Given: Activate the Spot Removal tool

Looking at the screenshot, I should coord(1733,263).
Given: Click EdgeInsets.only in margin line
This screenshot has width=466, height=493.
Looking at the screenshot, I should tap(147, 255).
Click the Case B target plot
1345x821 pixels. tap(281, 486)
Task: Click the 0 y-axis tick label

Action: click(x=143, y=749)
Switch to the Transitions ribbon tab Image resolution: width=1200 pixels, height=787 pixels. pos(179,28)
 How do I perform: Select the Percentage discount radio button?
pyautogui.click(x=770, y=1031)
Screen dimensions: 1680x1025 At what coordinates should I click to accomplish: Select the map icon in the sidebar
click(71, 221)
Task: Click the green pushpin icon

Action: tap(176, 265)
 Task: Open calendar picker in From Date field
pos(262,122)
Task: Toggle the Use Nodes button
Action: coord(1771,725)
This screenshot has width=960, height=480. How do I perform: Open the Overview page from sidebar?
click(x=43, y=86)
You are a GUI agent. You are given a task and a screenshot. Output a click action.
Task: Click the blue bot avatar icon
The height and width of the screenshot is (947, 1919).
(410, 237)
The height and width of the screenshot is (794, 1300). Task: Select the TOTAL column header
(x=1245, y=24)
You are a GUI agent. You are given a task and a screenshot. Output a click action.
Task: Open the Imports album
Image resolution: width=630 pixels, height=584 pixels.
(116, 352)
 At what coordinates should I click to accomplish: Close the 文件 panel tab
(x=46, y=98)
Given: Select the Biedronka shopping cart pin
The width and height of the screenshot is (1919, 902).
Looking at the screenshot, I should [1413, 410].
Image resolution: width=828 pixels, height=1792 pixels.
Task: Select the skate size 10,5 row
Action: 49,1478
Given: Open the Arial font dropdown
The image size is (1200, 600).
=-=-=-=-=
Find every line in the records above that contains the word "what" and copy each one in full. Match case exactly.

Screen dimensions: 1680x1025 At what coordinates should I click to accomplish: Select the map icon in the sidebar
 At what coordinates should I click to accomplish: Close the 文件 panel tab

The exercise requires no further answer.